(Source data)
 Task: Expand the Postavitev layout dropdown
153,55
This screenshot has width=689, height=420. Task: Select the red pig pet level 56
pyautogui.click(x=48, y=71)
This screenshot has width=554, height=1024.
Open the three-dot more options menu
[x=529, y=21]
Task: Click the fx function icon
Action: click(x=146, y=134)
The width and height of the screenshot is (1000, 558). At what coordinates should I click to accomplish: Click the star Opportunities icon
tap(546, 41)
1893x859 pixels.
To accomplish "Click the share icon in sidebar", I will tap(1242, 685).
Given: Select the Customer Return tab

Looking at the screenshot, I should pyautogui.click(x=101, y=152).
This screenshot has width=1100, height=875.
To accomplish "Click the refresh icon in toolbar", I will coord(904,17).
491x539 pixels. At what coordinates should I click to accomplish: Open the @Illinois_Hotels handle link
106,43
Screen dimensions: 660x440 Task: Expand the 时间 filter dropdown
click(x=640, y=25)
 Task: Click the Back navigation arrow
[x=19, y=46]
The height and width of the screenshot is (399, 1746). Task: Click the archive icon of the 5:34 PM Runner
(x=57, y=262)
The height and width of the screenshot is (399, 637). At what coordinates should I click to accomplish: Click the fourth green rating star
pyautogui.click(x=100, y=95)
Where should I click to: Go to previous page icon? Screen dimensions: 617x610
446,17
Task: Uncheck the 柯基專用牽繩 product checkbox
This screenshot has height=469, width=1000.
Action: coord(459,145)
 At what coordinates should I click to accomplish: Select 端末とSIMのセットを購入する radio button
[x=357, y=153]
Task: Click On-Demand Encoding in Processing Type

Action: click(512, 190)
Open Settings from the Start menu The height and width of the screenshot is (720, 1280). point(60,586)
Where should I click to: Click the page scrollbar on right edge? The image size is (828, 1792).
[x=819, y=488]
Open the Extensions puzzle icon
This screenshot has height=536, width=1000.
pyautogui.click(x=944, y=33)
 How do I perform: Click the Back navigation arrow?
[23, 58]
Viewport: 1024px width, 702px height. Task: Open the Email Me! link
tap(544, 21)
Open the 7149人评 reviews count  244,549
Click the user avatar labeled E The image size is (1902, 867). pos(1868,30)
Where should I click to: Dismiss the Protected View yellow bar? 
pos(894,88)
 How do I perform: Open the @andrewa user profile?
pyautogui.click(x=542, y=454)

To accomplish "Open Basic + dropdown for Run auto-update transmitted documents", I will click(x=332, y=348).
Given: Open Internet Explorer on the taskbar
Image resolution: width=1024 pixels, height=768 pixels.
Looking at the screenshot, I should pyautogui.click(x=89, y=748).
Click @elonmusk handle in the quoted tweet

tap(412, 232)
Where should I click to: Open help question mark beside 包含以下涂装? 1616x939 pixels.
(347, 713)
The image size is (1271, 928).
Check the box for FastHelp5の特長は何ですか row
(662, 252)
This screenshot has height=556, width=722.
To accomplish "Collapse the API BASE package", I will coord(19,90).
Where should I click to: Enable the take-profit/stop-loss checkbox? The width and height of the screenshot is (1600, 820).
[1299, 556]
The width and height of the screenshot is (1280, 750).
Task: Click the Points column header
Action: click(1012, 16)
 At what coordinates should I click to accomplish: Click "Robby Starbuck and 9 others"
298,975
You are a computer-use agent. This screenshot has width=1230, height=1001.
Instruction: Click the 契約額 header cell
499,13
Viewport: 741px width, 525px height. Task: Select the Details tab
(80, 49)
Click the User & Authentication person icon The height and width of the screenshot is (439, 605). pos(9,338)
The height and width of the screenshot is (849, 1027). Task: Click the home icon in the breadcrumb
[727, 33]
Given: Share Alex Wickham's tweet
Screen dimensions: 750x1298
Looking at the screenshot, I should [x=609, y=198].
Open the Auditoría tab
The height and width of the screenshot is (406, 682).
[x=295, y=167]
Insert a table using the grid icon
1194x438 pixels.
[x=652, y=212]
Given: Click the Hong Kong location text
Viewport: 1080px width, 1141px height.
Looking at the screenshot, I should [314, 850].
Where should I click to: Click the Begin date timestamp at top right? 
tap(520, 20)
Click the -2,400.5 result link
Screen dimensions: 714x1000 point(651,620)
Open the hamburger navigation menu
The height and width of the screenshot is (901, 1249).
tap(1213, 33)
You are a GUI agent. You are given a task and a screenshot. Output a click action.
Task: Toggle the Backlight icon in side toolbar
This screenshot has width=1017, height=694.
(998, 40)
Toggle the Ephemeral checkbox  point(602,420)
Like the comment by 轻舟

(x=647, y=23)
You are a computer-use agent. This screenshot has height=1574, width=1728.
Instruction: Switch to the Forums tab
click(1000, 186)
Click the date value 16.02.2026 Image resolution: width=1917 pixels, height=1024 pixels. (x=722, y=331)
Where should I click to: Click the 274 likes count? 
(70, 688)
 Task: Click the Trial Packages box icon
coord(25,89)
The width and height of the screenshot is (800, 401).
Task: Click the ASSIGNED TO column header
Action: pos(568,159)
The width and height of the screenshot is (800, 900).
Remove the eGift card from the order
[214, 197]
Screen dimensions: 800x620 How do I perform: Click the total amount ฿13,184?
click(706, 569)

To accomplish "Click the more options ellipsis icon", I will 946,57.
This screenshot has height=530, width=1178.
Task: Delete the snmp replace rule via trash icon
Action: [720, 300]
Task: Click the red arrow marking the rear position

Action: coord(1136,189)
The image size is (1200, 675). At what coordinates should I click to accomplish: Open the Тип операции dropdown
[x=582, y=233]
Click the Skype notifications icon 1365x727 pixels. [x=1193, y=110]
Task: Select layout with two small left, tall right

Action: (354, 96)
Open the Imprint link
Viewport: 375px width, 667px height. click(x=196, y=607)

** TASK STATEMENT **
Only the lines above from the one with "Screen dimensions: 660x440" through the one with "Given: Open Internet Explorer on the taskbar" should be duplicated, character for character.

** RESPONSE **
Screen dimensions: 660x440 Task: Expand the 时间 filter dropdown
click(x=640, y=25)
 Task: Click the Back navigation arrow
[x=19, y=46]
The height and width of the screenshot is (399, 1746). Task: Click the archive icon of the 5:34 PM Runner
(x=57, y=262)
The height and width of the screenshot is (399, 637). At what coordinates should I click to accomplish: Click the fourth green rating star
pyautogui.click(x=100, y=95)
Where should I click to: Go to previous page icon? Screen dimensions: 617x610
446,17
Task: Uncheck the 柯基專用牽繩 product checkbox
This screenshot has height=469, width=1000.
Action: coord(459,145)
 At what coordinates should I click to accomplish: Select 端末とSIMのセットを購入する radio button
[x=357, y=153]
Task: Click On-Demand Encoding in Processing Type

Action: click(512, 190)
Open Settings from the Start menu The height and width of the screenshot is (720, 1280). point(60,586)
Where should I click to: Click the page scrollbar on right edge? The image size is (828, 1792).
[x=819, y=488]
Open the Extensions puzzle icon
This screenshot has height=536, width=1000.
pyautogui.click(x=944, y=33)
 How do I perform: Click the Back navigation arrow?
[23, 58]
Viewport: 1024px width, 702px height. Task: Open the Email Me! link
tap(544, 21)
Open the 7149人评 reviews count  244,549
Click the user avatar labeled E The image size is (1902, 867). pos(1868,30)
Where should I click to: Dismiss the Protected View yellow bar? 
pos(894,88)
 How do I perform: Open the @andrewa user profile?
pyautogui.click(x=542, y=454)

To accomplish "Open Basic + dropdown for Run auto-update transmitted documents", I will click(x=332, y=348).
Given: Open Internet Explorer on the taskbar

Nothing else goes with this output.